I’ve met a really great guy, and we’ve been dating for almost two years. Things legitimately have been great except for the issue that when we aren’t at dinner together, or just hanging out in the apartment, we don’t really do much together. I’m a super technical nerd, and things I enjoy tend to be way farther out of his comfort level with regards to how nerdy or technical they really are…like Android hacking, coding, putting together “”hard”" puzzles and doing funny things with numbers…oh yeah, and gaming. All of his favorite things tend to be more social than I’m able to handle, as I’m a fairly stereotypical aspie geek, and he’s one of the most social, outgoing people I’ve ever seen. I don’t think it’s going to crush our relationship, but I do find myself wishing I could get him interested in some geekier or nerdier things. In exchange, I’d be willing to work on the social interaction stuff so that I could spend more time with his crowd. Do you guys have any tips on geeky or nerdy things that would still be comfortable for someone who is way less of a “”nerd level”" than say, an average sysadmin? Thanks for the help, love the show.
James from New Jersey
Dear Buzz Crew,
I need your help. My boyfriend and I have been dating exclusively for 3 1/2 years, and even though I know I’m ready for the next step of marriage, I think he’s afraid to do it (and not for the reasons you’d think).
We met in college 7 years ago where we were both persuing our CSE degrees. He’s incredibly adept in Networking and when he talked about firewalls, I wanted to get frisky. I flashed a few smiles his direction during class to let him know, but in typical nerd fashion, he misread the signals and actually thought I was “”laughing at him.”" I ended up graduating without making the connection I hoped for.
A year later , he ended up employed at the same company I was working for.
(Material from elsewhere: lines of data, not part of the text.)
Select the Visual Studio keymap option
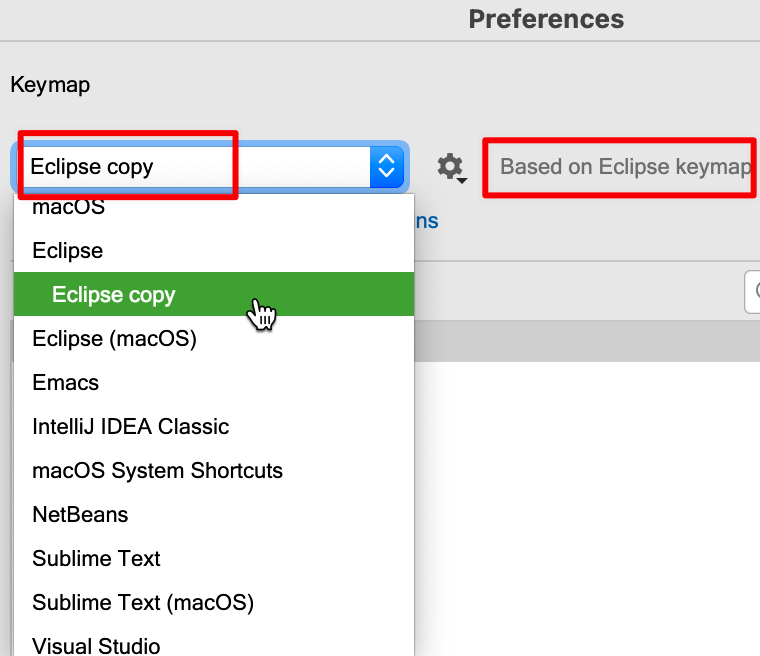 coord(96,646)
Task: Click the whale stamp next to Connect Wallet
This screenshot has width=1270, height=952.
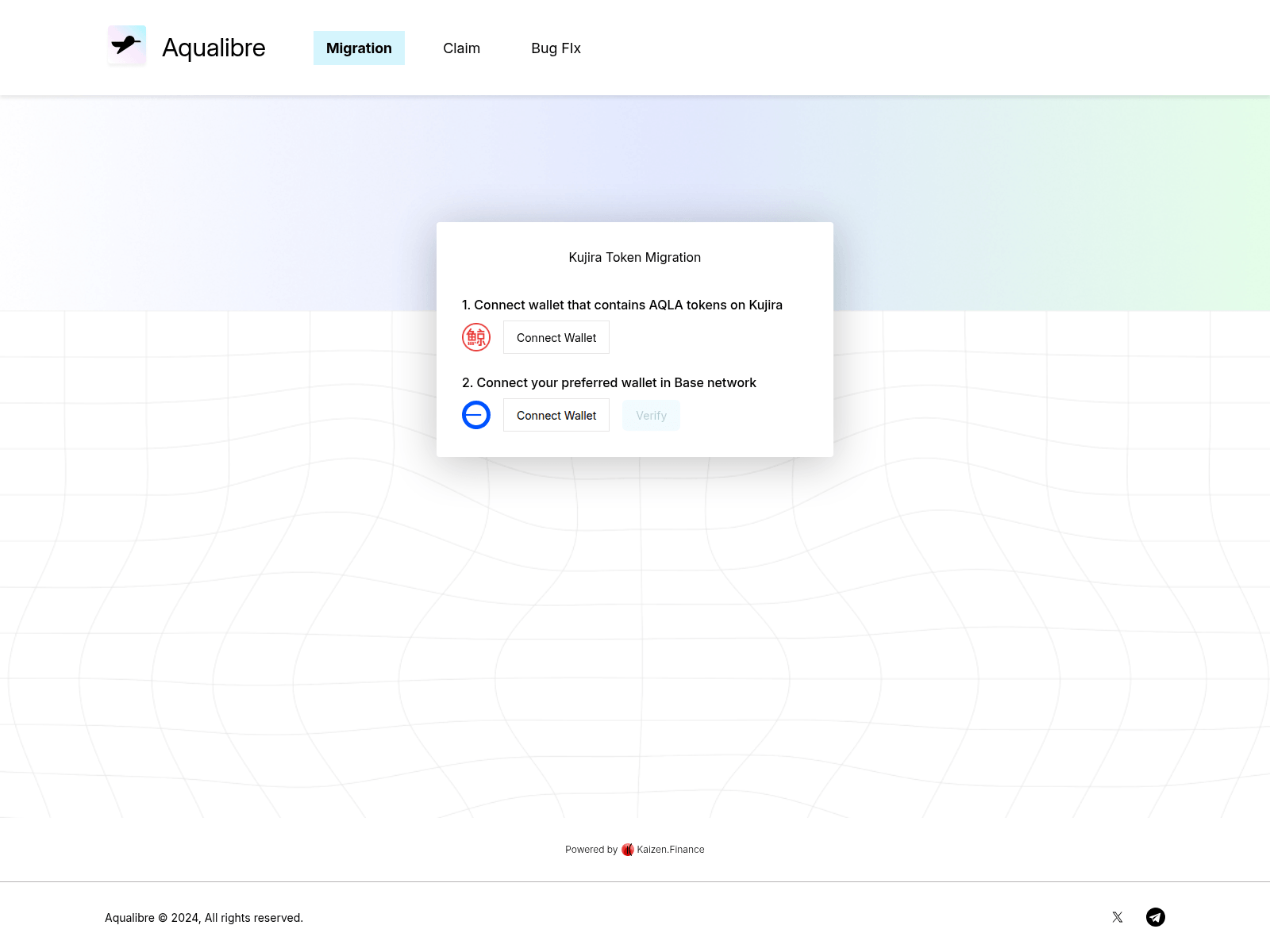Action: pyautogui.click(x=476, y=336)
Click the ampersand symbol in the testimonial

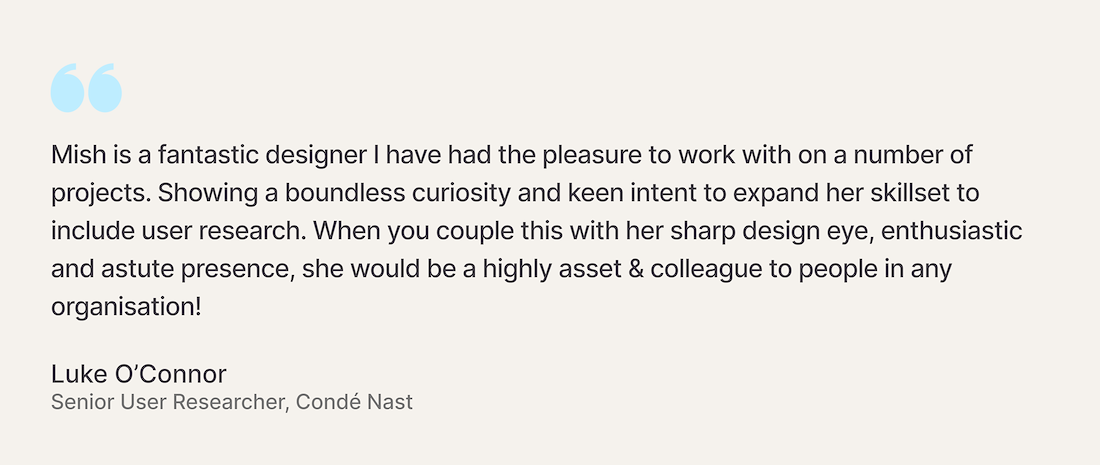click(636, 269)
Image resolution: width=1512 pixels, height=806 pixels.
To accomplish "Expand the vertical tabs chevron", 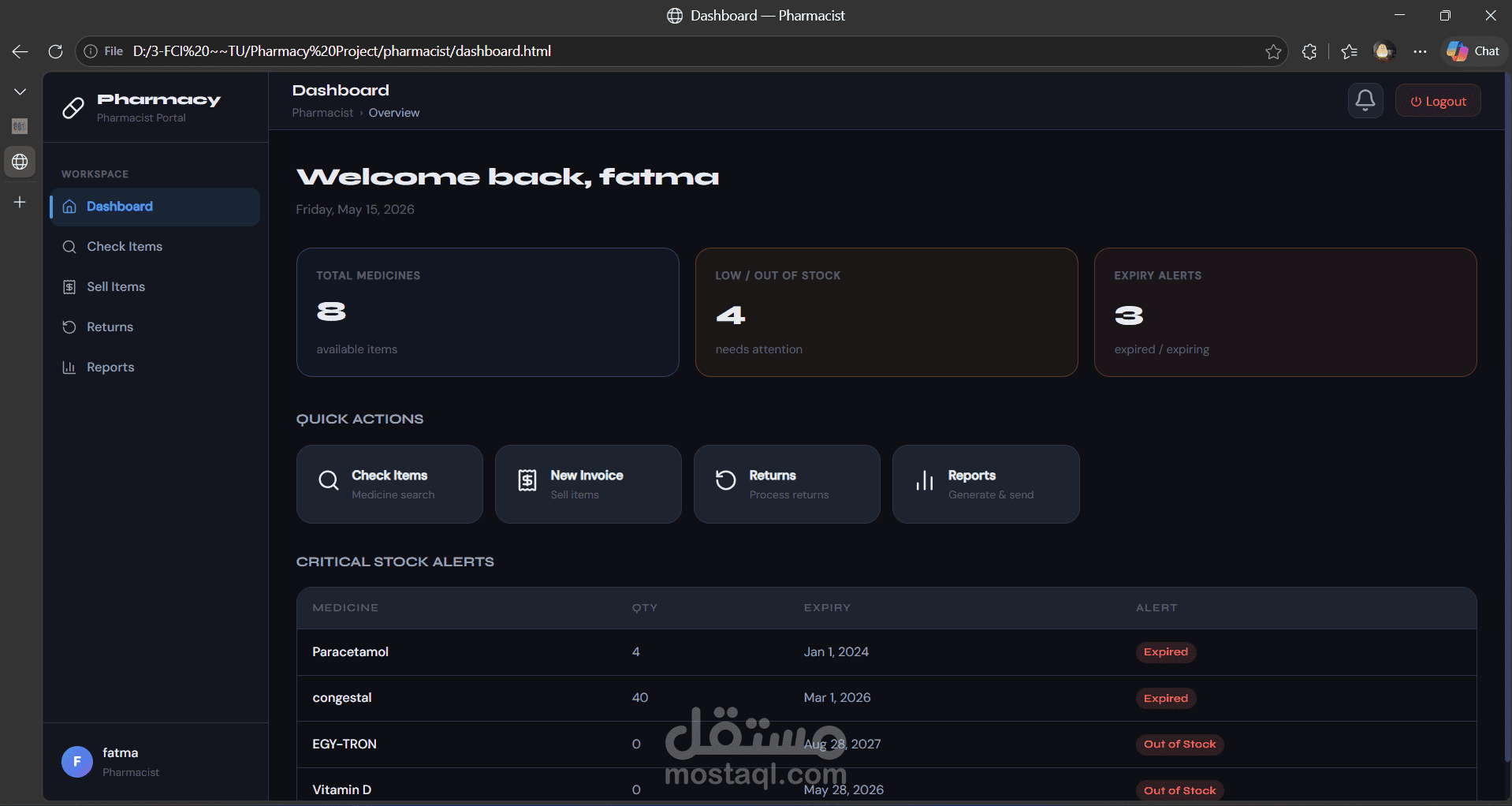I will (x=20, y=91).
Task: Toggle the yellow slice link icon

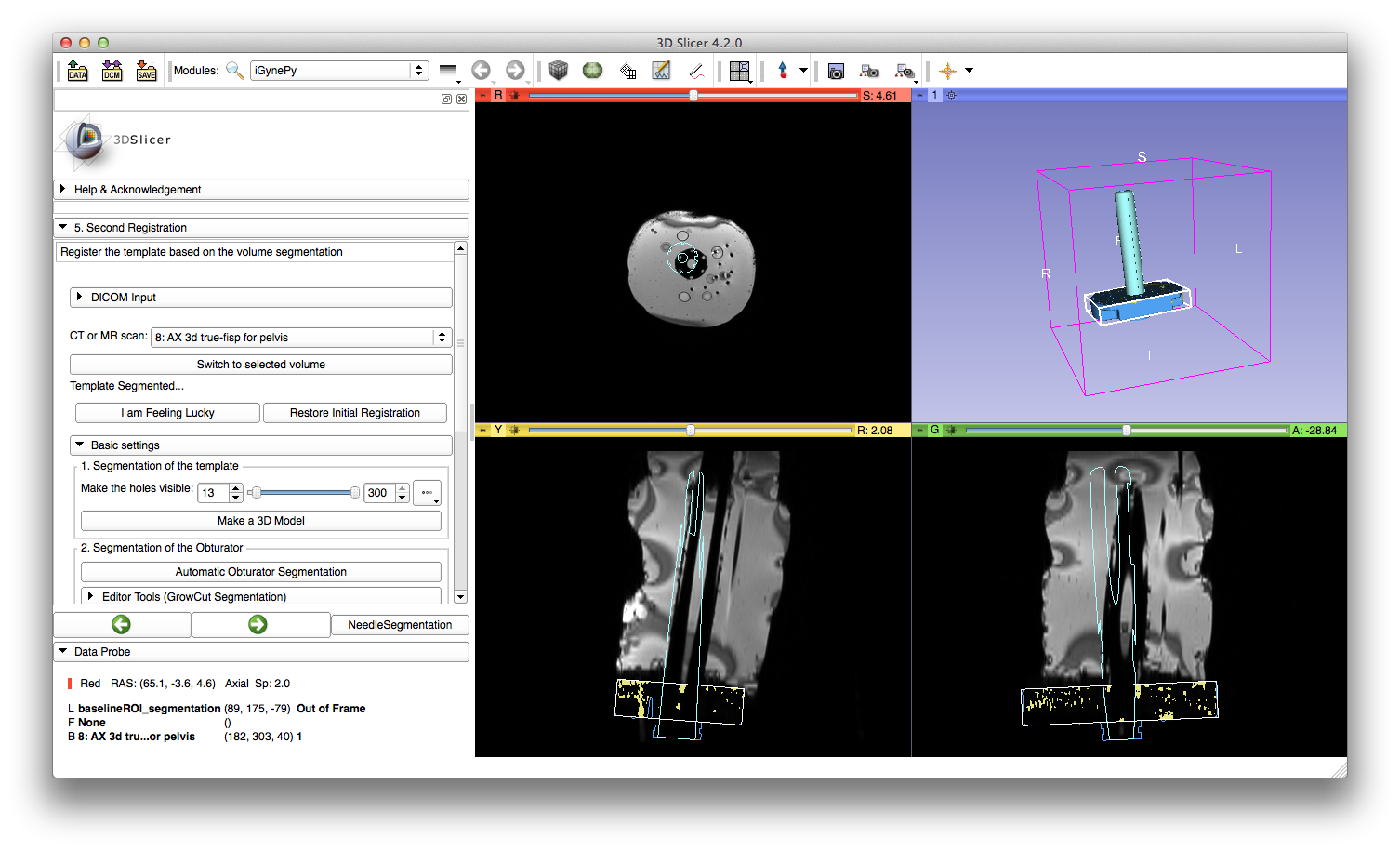Action: pyautogui.click(x=514, y=430)
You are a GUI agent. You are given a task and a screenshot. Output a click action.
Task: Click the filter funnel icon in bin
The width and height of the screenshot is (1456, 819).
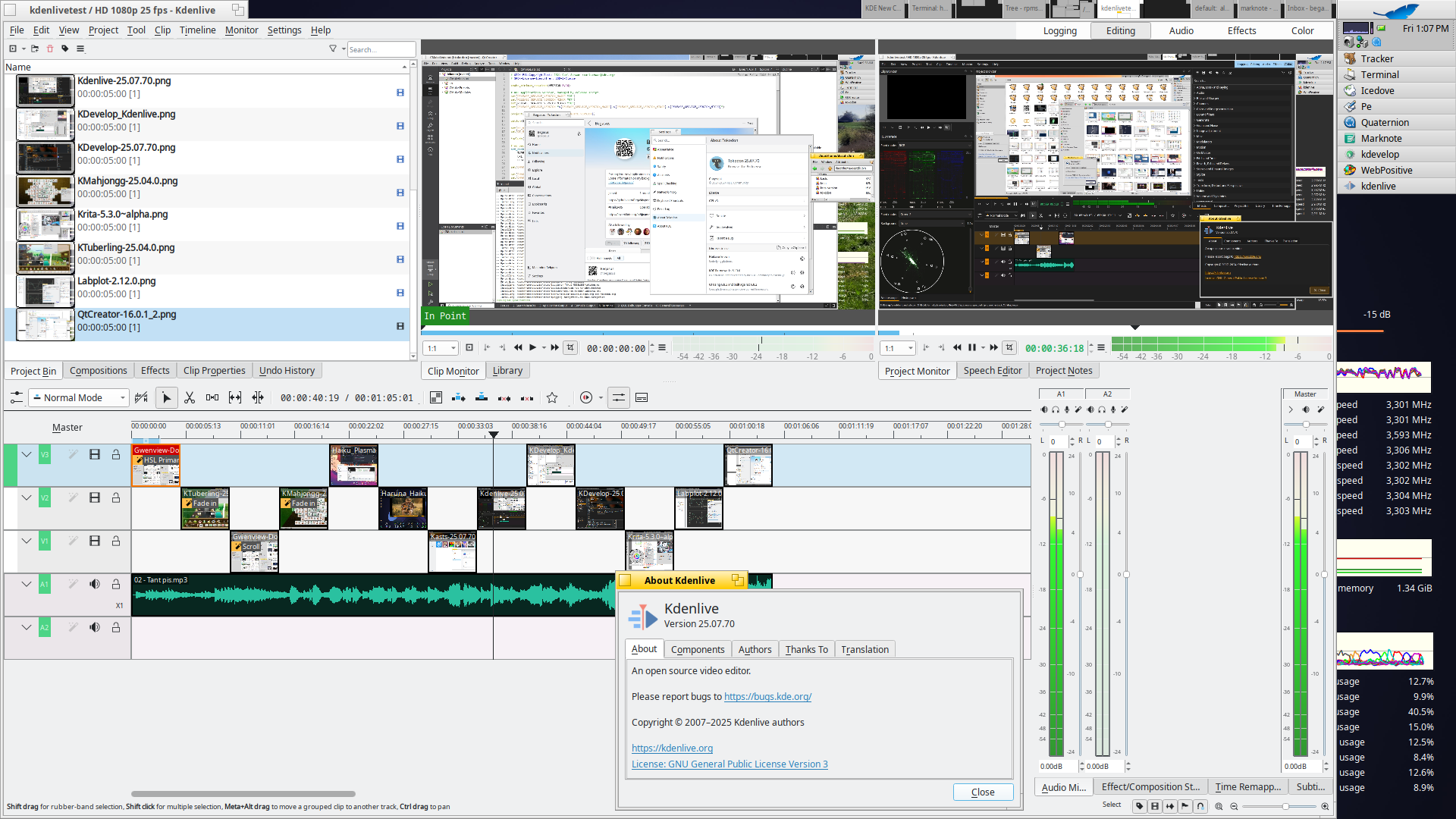coord(332,49)
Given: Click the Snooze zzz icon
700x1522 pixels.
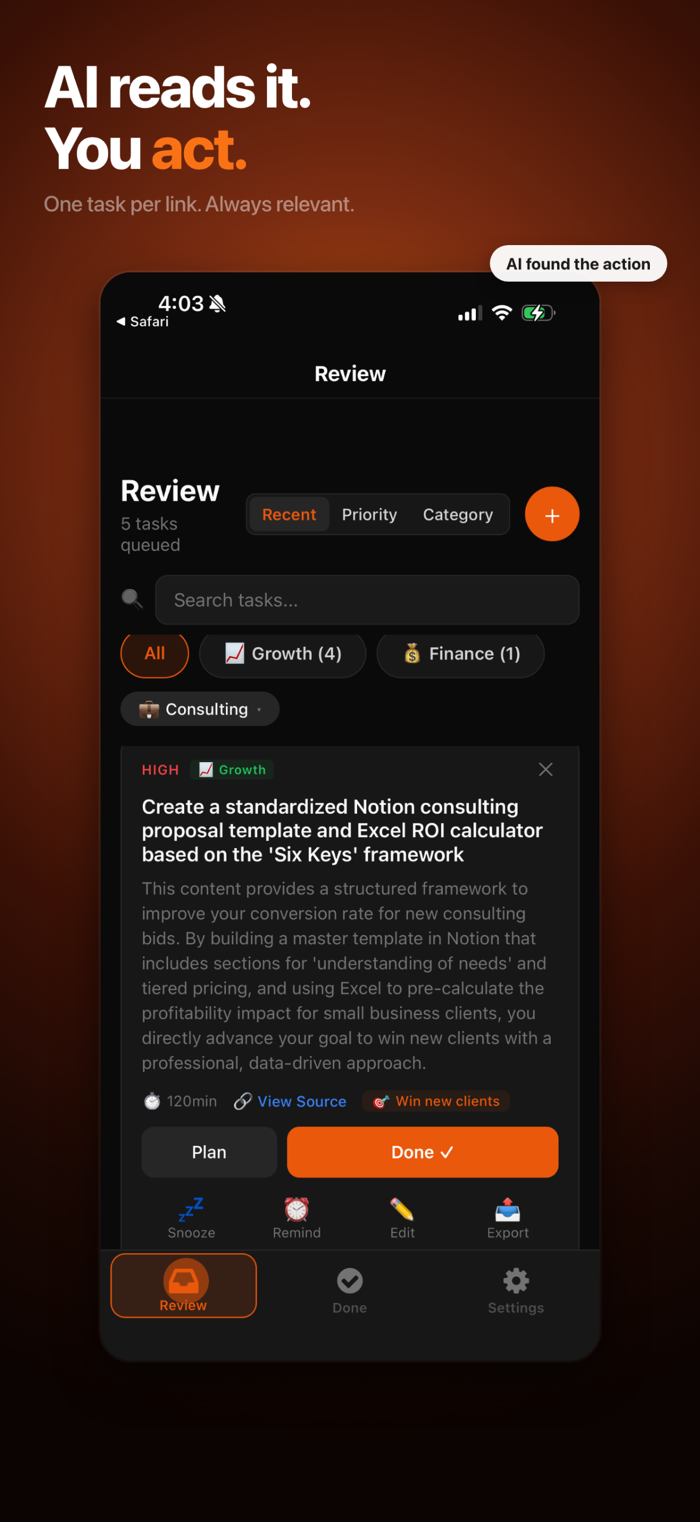Looking at the screenshot, I should 191,1209.
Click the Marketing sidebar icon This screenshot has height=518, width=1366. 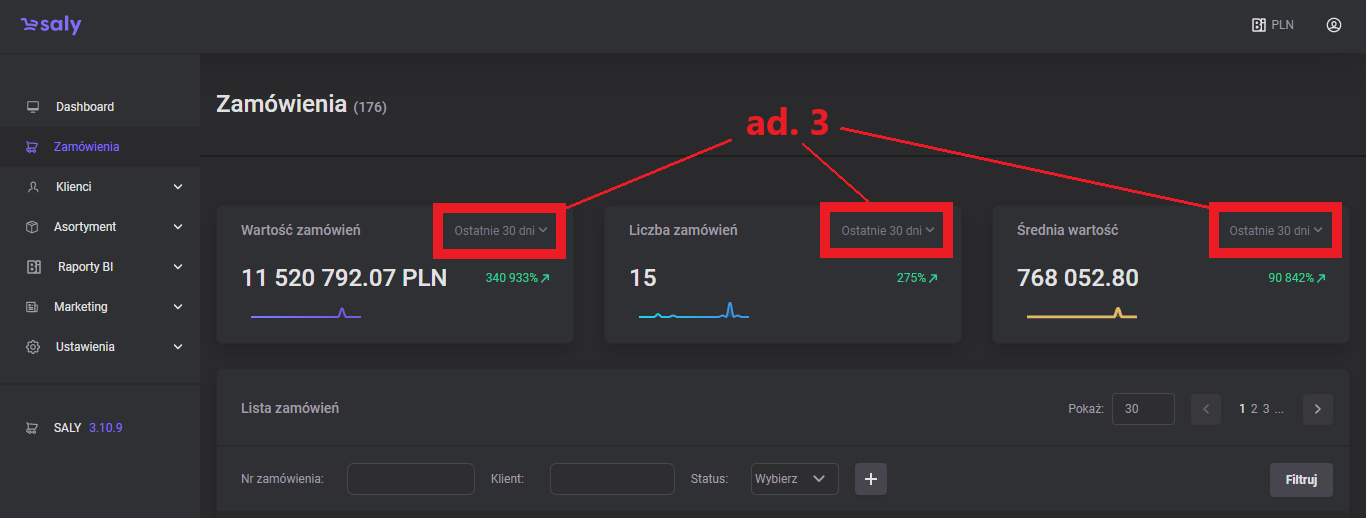(x=33, y=307)
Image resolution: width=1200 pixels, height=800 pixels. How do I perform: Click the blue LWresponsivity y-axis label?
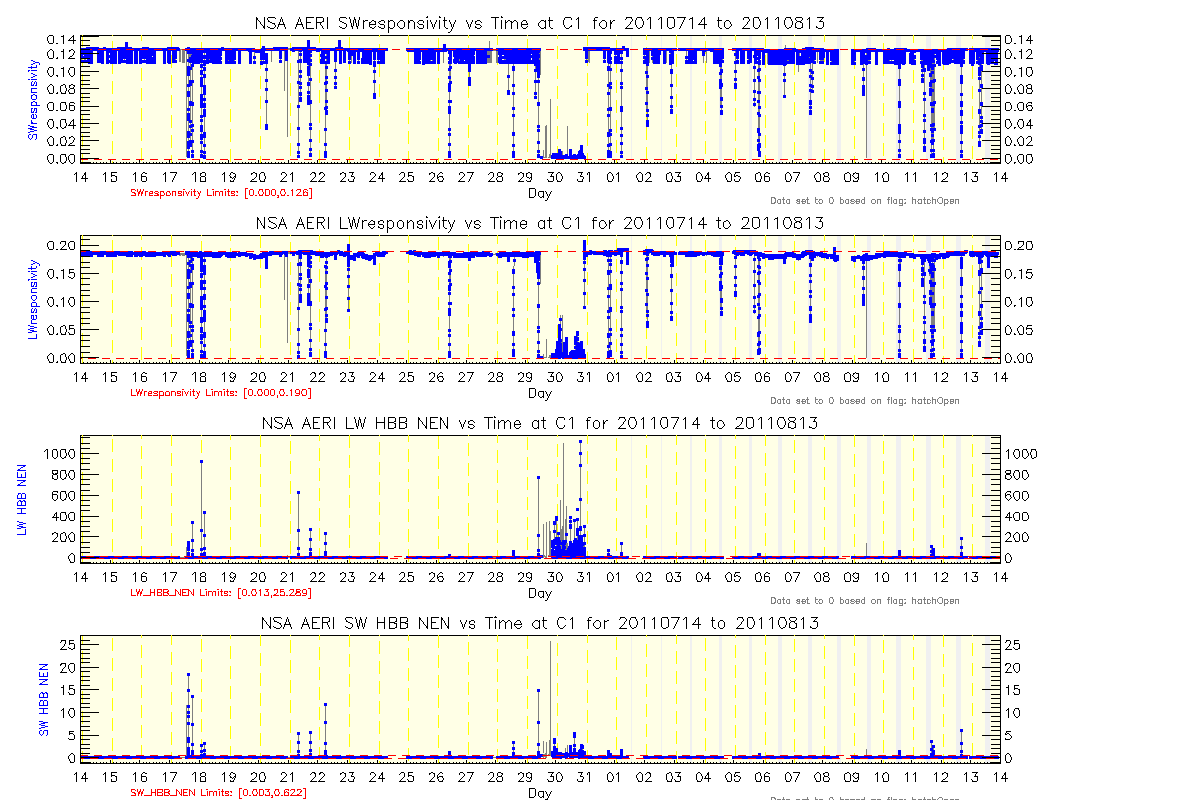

We started hanging out and sparks quickly started flying. Unfortunately, his parents are very traditional Asian. They immediately disapproved of the relationship, because I’m not the right ethnicity, right religion, and I’m a single mom. His mom ended up snoping and reading some of his IM history and phone text msgs to see what we were discussing, and she could tell we were getting serious very quickly, so she flipped out and told him that they would disown him and he would put her in the hospital because of how he was hurting her (she already has poor health). We continued to date, but he didn’t discuss it any further with his parents.
Everything has been close to perfect. We spend almost 24/7 together. Only a few months ago, he mentioned to his parents that he was still dating me. They were very, very unhappy. He’s mentioned to me getting married in secret (without any family present), but I don’t think either of us could actually do that. I know he’s in a difficult position. Should I just be satisfied with what I have? Or is there something I can do to push things along? His parents still have never met me….nor do they want to. :-( What can I do?